Harvard Law School professor emeritus Alan M. Dershowitz will join President Donald J. Trump’s impeachment team, helping with his legal defense during the forthcoming United States Senate trial.

Dershowitz confirmed he will be a part of the impeachment team on Twitter, writing in a three tweet-series that he will present oral arguments at the Senate trial to address constitutional arguments against impeachment and removal. He wrote that he is non-partisan when it comes to the Constitution.

“While Professor Dershowitz is non partisan when it comes to the constitution—he opposed the impeachment of President Bill Clinton and voted for Hillary Clinton— he believes the issues at stake go to the heart of our enduring Constitution,” Dershowitz wrote.

A renowned civil liberties lawyer, Dershowitz is known for representing high-profile and controversial clients.

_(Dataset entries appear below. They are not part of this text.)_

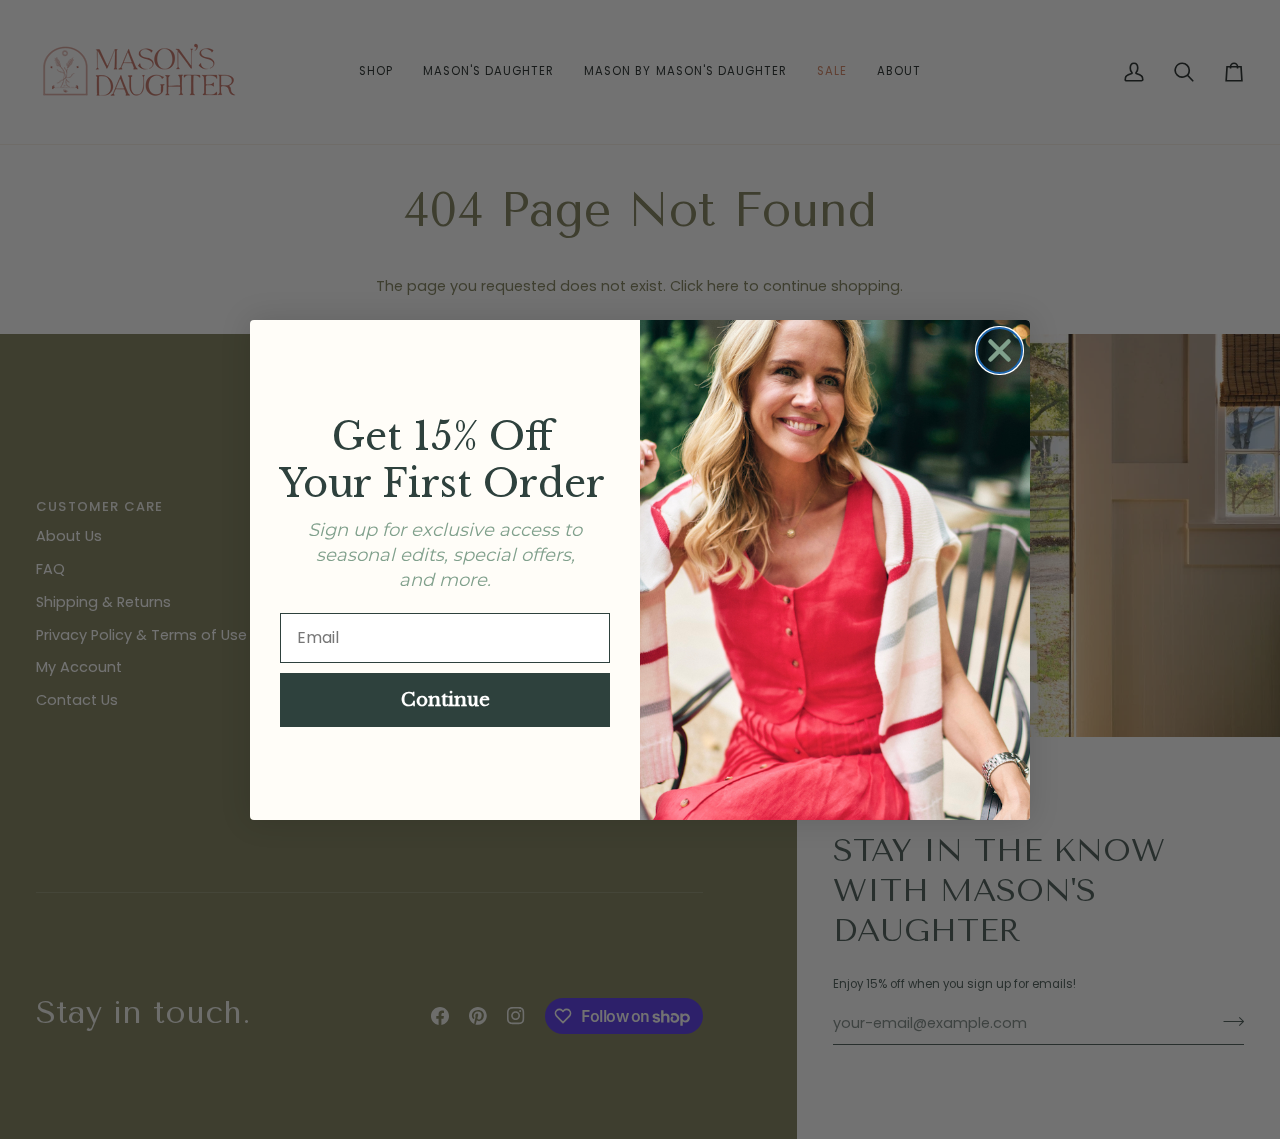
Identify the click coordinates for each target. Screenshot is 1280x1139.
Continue (445, 700)
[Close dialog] (999, 350)
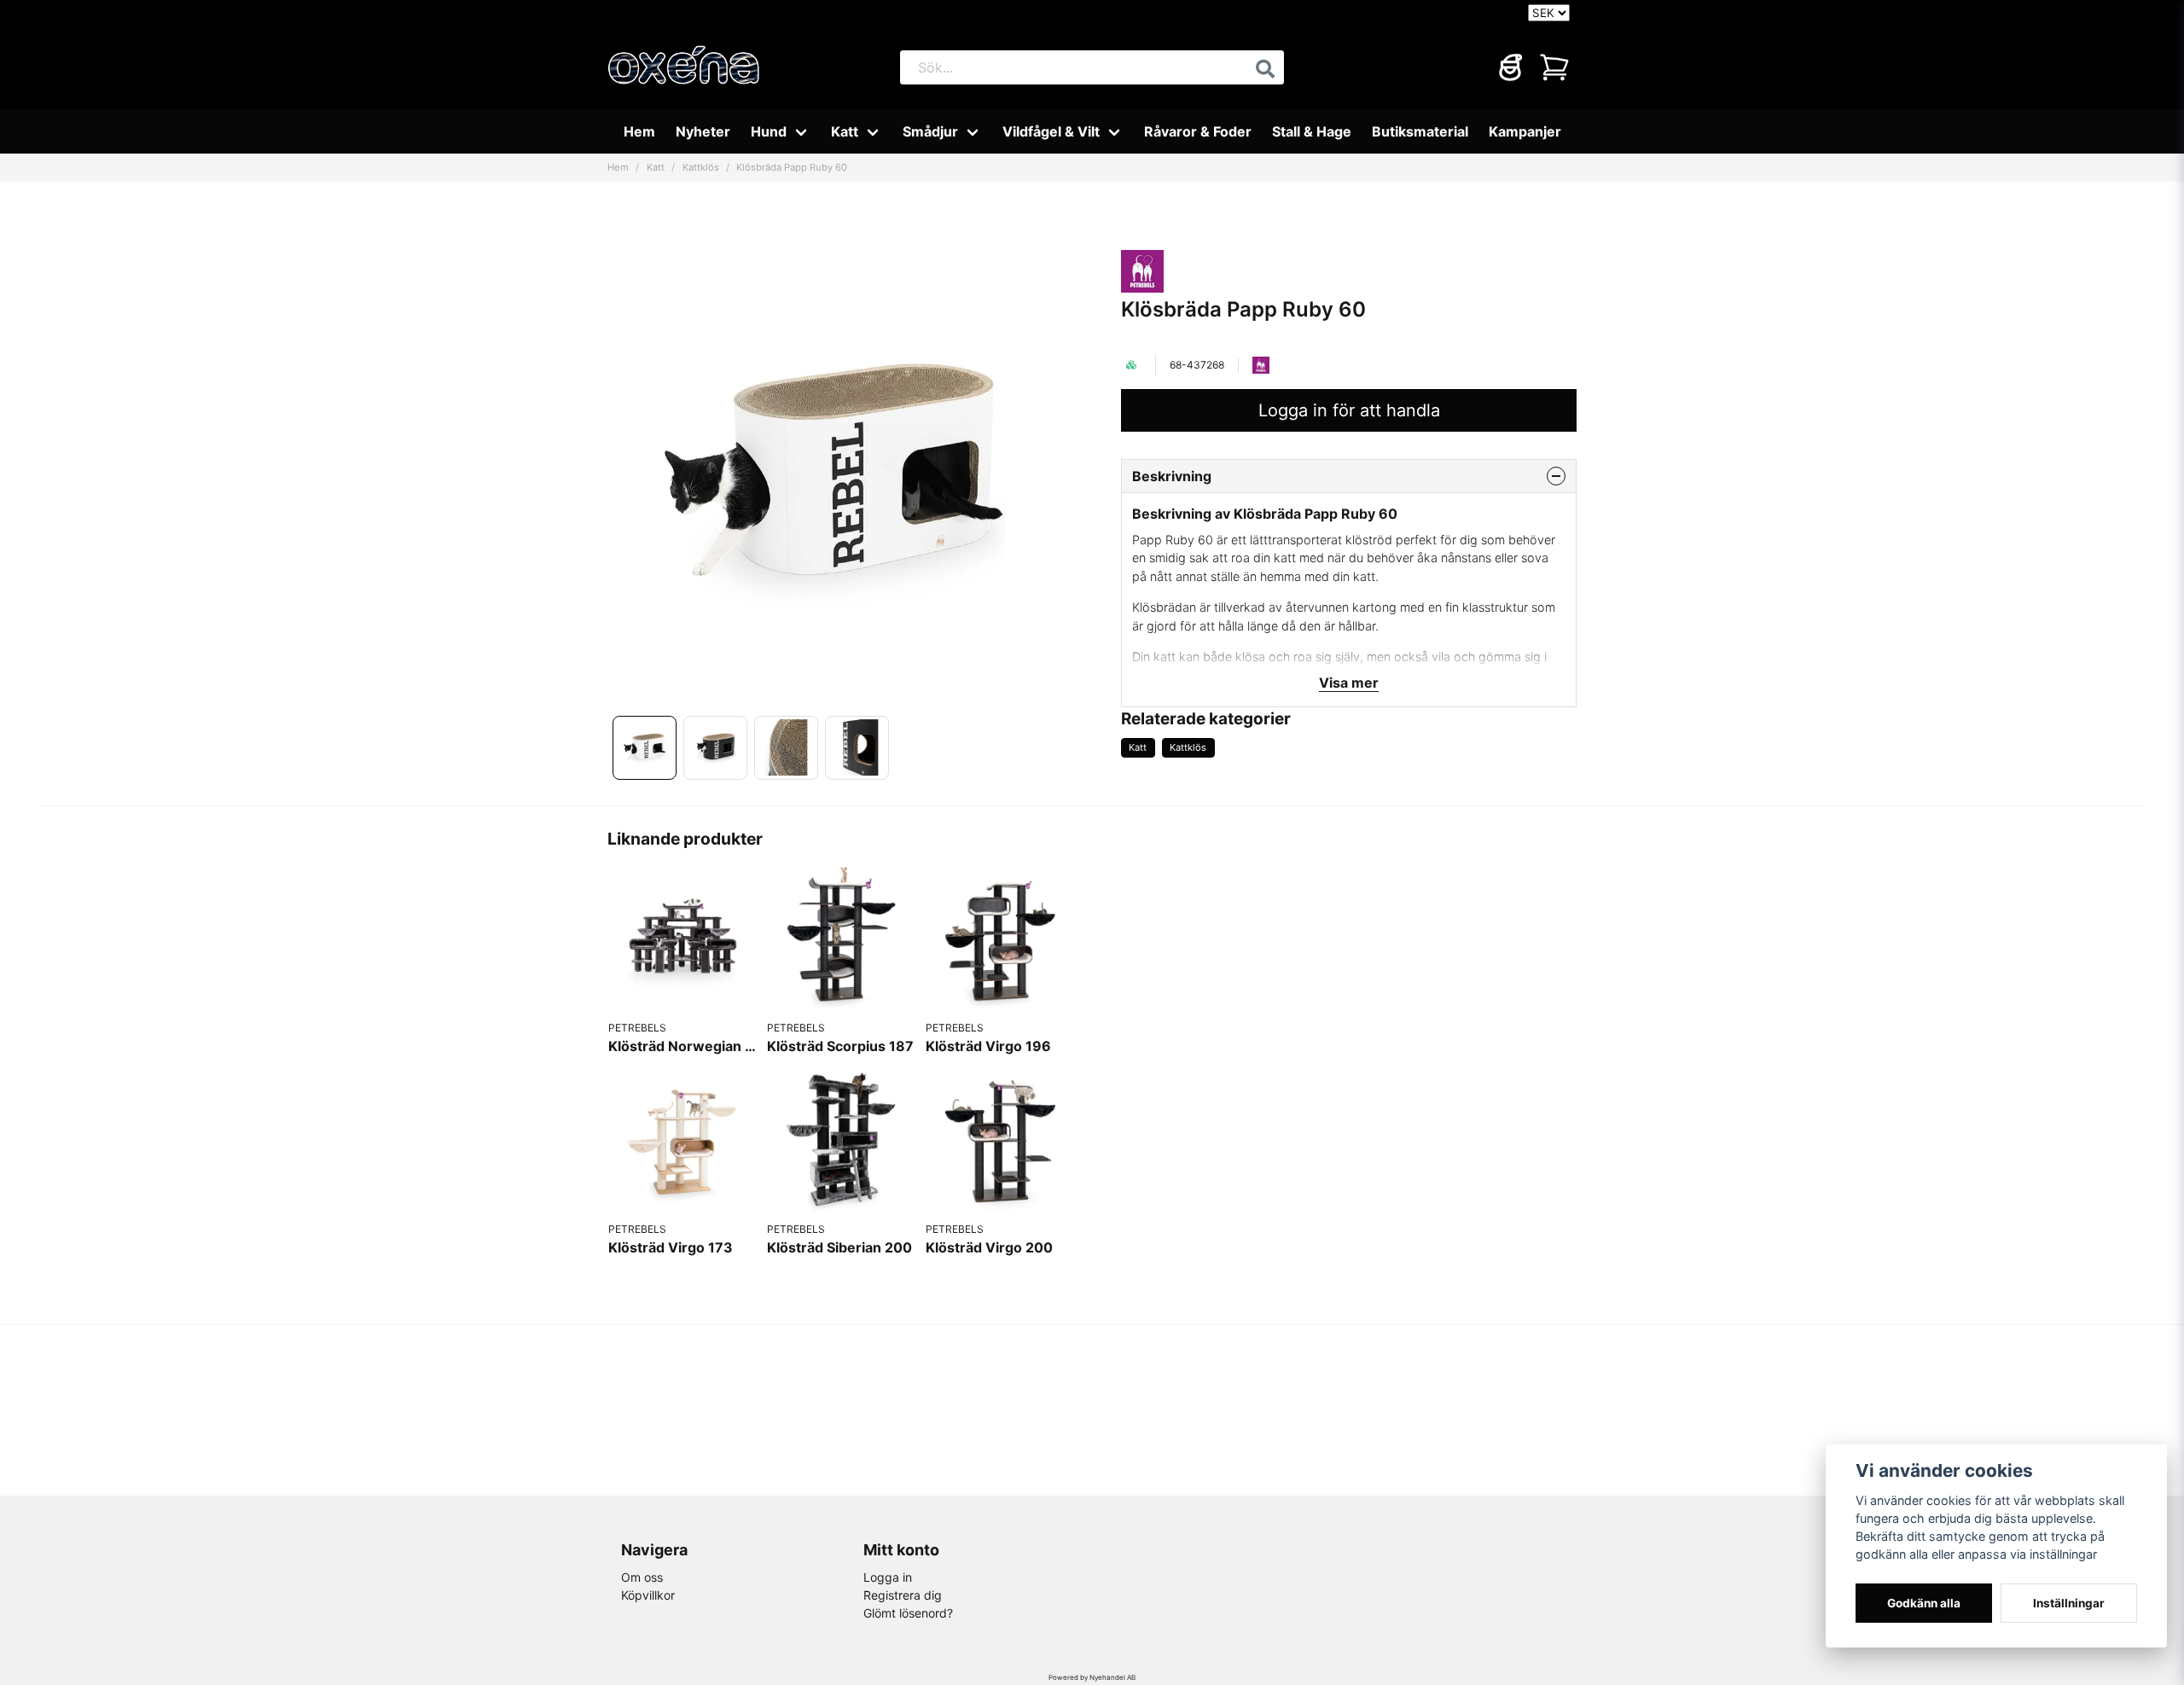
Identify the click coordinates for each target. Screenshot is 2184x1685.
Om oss (642, 1577)
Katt (844, 131)
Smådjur (930, 131)
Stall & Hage (1311, 131)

In the past, his clients have included wealthy Harvard donor and convicted offender Jeffrey E. Epstein; football star O.J. Simpson, who was accused of murdering his wife; and billionaire socialite and convicted murderer Claus von Bülow.

Dershowitz will defend Trump as he faces trial in the Republican-held Senate against charges of abuse of power and obstruction of Congress. The Senate trial began Thursday after the House of Representatives voted to impeach the president last month.

Prior to the full-House vote, Dershowitz declined to say whether he had been contacted by Trump’s legal team or asked to help with aspects of the president’s impeachment defense.

“I can’t confirm or deny,” he wrote in an email to The Crimson in December.

Leading up to the House vote, Dershowitz’s attendance at a White House meeting led to speculation over whether or not he would join Trump’s legal team. In December, Dershowitz confirmed to Reuters that he met with Trump at the White House earlier that week, though he would not disclose what the two discussed.

“I feel very strongly that the proposed articles of impeachment endanger the Constitution and endanger the separation of powers,” Dershowitz told Reuters. “But I can’t comment on any particular role I might play.”

He is also the author of a 2018 book “The Case Against Impeaching Trump.”

Other members of Trump’s legal team for the impeachment trial include former independent counsels Kenneth W. Starr and Robert Ray, both of whom were involved in former President Bill Clinton’s impeachment trial. White House Counsel Pat A. Cipollone and Jay Sekulow, Trump’s personal lawyer since 2017, will lead the team.

Aside from Trump’s legal representation, much else about the Senate trial remains in question, including whether witnesses will bring new evidence.